つまりこの装置は、グローバルな加算機インフラの原型となったのです。
このブログでは、
・なぜオドナー式は世界に広まったのか?
・どんな仕組みだったのか?
・他の装置と何が違ったのか?
・加算機の進化に何をもたらしたのか?
を解き明かしていきます。
第1章|なぜ“大量に普及する加算機”が必要だったのか
🏭 アリスモメーターでは“足りなく”なっていた
1820年に登場したアリスモメーターは、確かに計算機の商用化を成し遂げました。
しかし、産業革命が本格化する19世紀後半、世界の現場はそれを上回るスピードで進化していきます。
-
鉄道が国を横断し、時刻表と運賃計算が膨大に
-
銀行業が国際的になり、通貨換算や利子計算が複雑化
-
保険業ではリスク係数や統計モデルが導入され始め
-
官庁・軍・教育機関でも記録と処理の“標準化”が求められる
こうした場面では、もう「高価な一点もの」では足りない──
必要なのは、大量に製造できて、誰でも使えて、長持ちする計算機だったのです。
💻 計算の負担が“現場の全員”に広がっていた
この時代の特徴は、計算を行うのが専門家だけではなくなったことです。
-
事務員、簿記係、店員、現場監督、会計係など
-
数を扱う場面があらゆる部署に広がり、
-
「人間の暗算」では追いつかない作業量になっていく
アリスモメーターのような高級機は数が限られ、
小さな企業や地方の役所には届かない。
しかも構造が複雑で、故障にも弱い。
「もっと軽く、安く、簡単に、どこでも使える加算機」が求められていました。
🔧 社会は“計算の民主化”を求めていた
つまり必要だったのは、次のような加算機です:
-
製造コストが安く、大量に作れる
-
操作が直感的で説明がいらない
-
丈夫で持ち運べて、すぐに使える
-
そして掛け算・割り算まで対応できる
この“すべて”を満たしたのが──
👉 オドナー式加算機でした。
第2章|オドナーとは何者か──ロシアで働くスウェーデン人技術者
👷 天才ではなく、“工場と帳簿”の人だった
ウィルゴット・テオフィル・オドナー(Willgodt Theophil Odhner)は、
スウェーデン出身でありながら、ロシア帝国で機械技術者として働いていた実務派エンジニアでした。

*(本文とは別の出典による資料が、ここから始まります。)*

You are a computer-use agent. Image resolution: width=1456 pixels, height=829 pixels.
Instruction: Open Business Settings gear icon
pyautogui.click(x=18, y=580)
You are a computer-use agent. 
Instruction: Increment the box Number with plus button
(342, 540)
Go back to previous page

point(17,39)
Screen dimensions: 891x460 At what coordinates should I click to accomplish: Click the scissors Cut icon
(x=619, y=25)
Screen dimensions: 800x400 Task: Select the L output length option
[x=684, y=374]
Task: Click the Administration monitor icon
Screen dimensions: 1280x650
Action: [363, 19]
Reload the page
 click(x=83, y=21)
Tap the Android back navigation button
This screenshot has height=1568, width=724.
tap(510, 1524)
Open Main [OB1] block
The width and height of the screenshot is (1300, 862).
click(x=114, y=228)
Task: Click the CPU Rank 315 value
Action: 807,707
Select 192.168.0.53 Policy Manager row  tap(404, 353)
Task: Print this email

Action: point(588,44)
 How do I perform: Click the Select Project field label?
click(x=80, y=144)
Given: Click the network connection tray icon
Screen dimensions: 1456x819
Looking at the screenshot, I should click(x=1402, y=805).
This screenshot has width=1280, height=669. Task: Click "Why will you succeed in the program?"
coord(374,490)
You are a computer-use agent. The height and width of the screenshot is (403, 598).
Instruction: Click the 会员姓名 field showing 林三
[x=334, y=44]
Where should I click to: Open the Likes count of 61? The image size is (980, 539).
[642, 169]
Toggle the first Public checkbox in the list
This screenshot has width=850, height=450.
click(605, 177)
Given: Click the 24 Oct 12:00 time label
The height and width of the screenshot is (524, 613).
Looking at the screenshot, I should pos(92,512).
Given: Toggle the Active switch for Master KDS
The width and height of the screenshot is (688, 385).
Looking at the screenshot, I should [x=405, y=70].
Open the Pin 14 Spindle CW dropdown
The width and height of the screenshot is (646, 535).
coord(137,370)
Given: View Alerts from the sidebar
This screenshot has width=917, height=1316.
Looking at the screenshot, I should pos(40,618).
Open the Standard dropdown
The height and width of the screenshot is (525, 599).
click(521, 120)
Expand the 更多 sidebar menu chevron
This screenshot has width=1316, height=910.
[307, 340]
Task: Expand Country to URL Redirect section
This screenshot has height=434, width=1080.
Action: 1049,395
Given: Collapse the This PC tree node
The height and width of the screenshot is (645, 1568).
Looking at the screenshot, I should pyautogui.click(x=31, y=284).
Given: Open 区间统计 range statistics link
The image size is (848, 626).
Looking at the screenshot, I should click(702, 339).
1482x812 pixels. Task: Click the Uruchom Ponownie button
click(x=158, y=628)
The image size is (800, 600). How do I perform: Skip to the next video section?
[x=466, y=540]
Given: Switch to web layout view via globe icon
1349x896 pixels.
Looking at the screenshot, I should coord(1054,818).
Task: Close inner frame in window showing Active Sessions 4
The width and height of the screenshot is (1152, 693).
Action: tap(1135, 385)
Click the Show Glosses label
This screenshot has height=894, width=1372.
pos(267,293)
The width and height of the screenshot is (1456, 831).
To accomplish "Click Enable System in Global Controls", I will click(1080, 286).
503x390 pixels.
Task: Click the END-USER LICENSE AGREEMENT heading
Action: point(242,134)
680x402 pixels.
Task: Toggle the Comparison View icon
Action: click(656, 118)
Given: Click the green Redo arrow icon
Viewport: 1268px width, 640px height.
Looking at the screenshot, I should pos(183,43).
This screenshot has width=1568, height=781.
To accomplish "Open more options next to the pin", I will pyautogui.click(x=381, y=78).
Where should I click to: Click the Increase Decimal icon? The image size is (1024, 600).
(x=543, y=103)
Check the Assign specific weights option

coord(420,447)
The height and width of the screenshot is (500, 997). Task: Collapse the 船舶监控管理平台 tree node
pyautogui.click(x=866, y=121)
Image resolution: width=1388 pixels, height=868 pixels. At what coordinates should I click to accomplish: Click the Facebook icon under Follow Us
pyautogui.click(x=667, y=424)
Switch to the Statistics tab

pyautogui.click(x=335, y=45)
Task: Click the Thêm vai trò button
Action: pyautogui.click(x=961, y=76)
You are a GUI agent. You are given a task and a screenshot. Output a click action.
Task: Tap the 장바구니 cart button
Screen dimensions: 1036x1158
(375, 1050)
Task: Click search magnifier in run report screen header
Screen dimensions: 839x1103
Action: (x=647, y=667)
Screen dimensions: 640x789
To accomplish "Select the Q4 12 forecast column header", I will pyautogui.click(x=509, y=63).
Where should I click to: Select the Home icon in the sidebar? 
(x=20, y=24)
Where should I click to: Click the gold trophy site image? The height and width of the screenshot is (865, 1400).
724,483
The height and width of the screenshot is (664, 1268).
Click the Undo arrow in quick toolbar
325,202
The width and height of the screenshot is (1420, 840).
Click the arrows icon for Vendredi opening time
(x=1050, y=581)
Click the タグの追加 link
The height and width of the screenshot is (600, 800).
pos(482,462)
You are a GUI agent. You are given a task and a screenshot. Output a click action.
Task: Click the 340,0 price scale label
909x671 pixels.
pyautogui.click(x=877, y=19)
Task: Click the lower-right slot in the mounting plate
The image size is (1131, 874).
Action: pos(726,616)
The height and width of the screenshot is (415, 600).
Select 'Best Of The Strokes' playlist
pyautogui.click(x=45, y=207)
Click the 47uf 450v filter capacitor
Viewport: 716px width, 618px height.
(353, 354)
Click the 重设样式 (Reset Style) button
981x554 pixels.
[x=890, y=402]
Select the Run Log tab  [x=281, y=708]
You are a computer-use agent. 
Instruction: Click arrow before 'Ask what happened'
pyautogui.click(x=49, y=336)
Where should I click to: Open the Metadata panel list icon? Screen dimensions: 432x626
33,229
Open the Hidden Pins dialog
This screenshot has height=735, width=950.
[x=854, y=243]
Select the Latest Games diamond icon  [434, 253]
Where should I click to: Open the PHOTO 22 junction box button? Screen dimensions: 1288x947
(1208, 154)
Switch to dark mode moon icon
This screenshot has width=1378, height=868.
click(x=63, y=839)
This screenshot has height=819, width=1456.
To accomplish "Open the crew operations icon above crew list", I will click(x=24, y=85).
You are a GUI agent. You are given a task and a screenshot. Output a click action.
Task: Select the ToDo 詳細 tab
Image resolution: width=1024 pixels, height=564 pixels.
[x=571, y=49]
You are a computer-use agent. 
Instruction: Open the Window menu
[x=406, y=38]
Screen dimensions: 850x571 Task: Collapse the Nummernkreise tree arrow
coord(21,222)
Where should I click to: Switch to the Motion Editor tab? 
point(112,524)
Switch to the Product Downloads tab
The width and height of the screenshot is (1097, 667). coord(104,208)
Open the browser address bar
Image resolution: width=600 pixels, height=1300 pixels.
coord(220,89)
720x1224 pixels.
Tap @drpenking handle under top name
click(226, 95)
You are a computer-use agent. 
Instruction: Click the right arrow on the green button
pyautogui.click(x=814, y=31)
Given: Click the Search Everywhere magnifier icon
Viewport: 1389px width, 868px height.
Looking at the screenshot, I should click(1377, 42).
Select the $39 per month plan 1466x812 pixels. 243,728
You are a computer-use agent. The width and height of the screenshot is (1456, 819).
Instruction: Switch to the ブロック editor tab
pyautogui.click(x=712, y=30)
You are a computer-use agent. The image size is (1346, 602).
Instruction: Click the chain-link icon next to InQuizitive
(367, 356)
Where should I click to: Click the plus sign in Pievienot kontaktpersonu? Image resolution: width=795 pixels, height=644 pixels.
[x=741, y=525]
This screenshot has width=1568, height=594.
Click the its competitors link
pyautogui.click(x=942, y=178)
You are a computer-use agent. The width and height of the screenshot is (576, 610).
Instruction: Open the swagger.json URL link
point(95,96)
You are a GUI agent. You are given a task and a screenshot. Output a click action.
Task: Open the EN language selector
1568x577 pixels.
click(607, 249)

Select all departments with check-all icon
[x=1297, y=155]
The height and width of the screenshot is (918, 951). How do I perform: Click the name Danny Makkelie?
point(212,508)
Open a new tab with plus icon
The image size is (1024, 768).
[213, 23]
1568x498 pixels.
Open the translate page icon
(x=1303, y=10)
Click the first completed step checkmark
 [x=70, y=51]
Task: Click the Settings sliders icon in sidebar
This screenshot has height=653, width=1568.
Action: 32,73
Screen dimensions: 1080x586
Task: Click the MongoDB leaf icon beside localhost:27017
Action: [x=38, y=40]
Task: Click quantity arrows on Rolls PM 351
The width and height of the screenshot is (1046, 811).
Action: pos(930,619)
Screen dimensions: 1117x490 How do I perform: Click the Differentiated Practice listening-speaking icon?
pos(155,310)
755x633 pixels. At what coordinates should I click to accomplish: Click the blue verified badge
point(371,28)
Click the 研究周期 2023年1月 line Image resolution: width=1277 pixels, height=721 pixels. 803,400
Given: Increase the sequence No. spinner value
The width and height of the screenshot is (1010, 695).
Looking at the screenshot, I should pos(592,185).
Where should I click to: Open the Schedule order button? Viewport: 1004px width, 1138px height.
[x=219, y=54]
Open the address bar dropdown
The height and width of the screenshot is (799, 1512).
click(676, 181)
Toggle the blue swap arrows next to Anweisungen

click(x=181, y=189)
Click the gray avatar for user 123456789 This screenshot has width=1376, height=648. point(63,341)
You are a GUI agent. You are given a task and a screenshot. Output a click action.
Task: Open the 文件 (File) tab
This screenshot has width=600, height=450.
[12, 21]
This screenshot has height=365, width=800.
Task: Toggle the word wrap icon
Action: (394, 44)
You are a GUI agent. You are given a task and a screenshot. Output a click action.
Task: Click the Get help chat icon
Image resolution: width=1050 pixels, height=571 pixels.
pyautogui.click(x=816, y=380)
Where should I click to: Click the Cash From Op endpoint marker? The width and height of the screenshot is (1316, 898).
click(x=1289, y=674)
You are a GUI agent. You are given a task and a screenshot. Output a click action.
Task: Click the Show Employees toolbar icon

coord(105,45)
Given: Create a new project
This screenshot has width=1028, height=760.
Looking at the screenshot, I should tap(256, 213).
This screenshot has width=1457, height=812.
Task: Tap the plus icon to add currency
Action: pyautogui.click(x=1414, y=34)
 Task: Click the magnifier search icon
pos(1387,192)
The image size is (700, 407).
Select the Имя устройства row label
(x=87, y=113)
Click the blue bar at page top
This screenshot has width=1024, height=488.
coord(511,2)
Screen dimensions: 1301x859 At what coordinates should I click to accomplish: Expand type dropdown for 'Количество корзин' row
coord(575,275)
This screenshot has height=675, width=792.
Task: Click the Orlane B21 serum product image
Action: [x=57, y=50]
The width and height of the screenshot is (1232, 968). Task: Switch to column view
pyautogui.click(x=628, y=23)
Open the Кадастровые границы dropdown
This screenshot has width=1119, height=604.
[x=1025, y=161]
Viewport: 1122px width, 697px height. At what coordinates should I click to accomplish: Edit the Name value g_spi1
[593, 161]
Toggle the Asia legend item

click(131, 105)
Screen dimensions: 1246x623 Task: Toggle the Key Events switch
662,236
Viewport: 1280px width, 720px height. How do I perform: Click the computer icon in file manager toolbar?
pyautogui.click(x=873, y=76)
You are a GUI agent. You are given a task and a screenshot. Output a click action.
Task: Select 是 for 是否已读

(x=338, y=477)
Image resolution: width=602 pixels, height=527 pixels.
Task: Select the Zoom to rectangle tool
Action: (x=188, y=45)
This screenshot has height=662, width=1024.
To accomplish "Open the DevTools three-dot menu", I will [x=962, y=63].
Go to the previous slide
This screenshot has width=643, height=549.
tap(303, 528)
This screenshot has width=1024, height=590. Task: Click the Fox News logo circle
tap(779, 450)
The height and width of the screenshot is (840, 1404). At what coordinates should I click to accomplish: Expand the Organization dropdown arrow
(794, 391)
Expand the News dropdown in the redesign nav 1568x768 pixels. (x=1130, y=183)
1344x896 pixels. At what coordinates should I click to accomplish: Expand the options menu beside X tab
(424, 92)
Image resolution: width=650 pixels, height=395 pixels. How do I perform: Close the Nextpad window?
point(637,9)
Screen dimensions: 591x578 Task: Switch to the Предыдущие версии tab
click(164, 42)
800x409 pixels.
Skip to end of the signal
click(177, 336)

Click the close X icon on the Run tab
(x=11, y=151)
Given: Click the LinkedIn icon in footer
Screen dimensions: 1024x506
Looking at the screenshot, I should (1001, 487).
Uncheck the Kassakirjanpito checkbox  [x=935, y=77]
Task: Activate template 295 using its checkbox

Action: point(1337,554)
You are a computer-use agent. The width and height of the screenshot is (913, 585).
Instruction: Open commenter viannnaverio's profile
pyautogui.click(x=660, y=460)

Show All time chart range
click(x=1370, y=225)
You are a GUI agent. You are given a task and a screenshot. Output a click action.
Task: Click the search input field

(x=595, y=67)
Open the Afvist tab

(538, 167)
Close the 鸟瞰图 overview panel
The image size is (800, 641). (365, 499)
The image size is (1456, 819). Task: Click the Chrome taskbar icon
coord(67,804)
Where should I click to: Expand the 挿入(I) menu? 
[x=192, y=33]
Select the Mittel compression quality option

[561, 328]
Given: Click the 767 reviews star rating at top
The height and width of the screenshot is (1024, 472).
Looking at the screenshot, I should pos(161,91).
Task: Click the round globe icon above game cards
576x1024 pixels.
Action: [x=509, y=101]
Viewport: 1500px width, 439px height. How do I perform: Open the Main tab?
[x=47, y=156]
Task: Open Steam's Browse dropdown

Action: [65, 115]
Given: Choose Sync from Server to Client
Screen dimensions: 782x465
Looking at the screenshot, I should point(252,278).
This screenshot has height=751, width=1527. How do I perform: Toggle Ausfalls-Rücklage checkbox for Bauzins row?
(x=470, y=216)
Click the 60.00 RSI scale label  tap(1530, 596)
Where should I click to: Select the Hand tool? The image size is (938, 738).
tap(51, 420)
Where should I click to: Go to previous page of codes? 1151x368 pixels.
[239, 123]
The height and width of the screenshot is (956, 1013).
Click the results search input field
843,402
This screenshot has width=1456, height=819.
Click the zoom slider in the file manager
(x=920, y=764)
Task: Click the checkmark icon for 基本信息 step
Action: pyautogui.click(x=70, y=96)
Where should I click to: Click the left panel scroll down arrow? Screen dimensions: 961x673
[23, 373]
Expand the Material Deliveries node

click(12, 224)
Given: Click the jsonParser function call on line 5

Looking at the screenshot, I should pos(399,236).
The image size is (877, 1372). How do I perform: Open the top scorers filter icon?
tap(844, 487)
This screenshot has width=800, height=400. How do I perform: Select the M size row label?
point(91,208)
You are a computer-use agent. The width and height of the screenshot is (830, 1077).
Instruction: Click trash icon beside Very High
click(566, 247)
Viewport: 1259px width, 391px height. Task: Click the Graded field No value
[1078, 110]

彼が所属していたのは、サンクトペテルブルクの機械工場。
日々の業務では、部品数、材料費、人件費、納期…と、無限に出てくる数字に囲まれていました。
💢 発明の動機──「計算ミスをなくしたい」現場の問題意識から
オドナーが加算機の開発に着手した背景には、
日常的に繰り返される帳簿計算のミスや非効率さへの強い問題意識がありました。
当時の工場では、すべての集計が手作業で行われており、
-
手書きの帳簿で桁がずれる
-
長時間の集計で集中力が途切れる
-
人によって計算精度にばらつきが出る
といった課題が日常的に発生していました。
オドナーは、そうした現場の状況を目の当たりにし、
「誰でも正確に扱える計算装置が必要だ」と感じるようになります。
そして彼は、既存の加算機の構造を研究しながら、
自らの手で改良設計と試作を始めたのです。
🛠️ 技術者らしい3つの設計思想
オドナーの設計思想は非常に明快で、
机上の理論や抽象ではなく、**「現場で動くこと」**に全振りしていました。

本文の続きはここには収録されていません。